EXERCISE BRIEF: Scan the records beneath this line for the line holding "The image size is (741, 569)." and the line holding "Given: Click the 'Sign up with Google' button", then transcribe exactly those two and all lines between.

━━ GIVEN RECORDS

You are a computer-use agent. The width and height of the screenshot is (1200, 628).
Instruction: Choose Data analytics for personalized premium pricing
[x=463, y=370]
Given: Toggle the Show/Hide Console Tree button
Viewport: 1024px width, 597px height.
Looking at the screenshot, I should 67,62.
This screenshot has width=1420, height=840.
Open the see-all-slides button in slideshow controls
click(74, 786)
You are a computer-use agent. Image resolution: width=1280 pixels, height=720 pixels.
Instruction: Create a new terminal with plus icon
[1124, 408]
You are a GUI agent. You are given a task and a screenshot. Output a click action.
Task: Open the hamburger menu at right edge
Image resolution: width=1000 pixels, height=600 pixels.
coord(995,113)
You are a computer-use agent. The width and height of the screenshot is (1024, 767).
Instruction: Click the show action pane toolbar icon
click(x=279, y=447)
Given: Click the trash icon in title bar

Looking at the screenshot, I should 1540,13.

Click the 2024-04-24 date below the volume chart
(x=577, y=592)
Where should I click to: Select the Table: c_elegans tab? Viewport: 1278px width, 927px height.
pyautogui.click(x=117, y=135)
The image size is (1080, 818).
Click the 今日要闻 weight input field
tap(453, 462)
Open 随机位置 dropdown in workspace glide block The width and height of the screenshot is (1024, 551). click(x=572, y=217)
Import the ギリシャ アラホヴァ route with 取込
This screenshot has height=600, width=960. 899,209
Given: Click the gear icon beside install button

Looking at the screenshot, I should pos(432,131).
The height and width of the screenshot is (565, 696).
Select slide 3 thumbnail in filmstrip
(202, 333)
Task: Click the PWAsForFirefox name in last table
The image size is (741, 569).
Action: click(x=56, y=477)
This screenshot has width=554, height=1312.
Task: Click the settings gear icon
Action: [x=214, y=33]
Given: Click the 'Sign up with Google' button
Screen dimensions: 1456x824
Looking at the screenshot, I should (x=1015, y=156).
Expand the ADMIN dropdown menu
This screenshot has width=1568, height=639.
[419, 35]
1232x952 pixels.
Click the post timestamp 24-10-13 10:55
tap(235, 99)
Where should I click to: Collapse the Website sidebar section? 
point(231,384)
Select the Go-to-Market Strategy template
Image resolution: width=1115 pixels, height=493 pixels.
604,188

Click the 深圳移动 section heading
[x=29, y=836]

━━━━

RESPONSE TO THIS EXERCISE:
The image size is (741, 569).
Action: click(x=56, y=477)
This screenshot has width=554, height=1312.
Task: Click the settings gear icon
Action: [x=214, y=33]
Given: Click the 'Sign up with Google' button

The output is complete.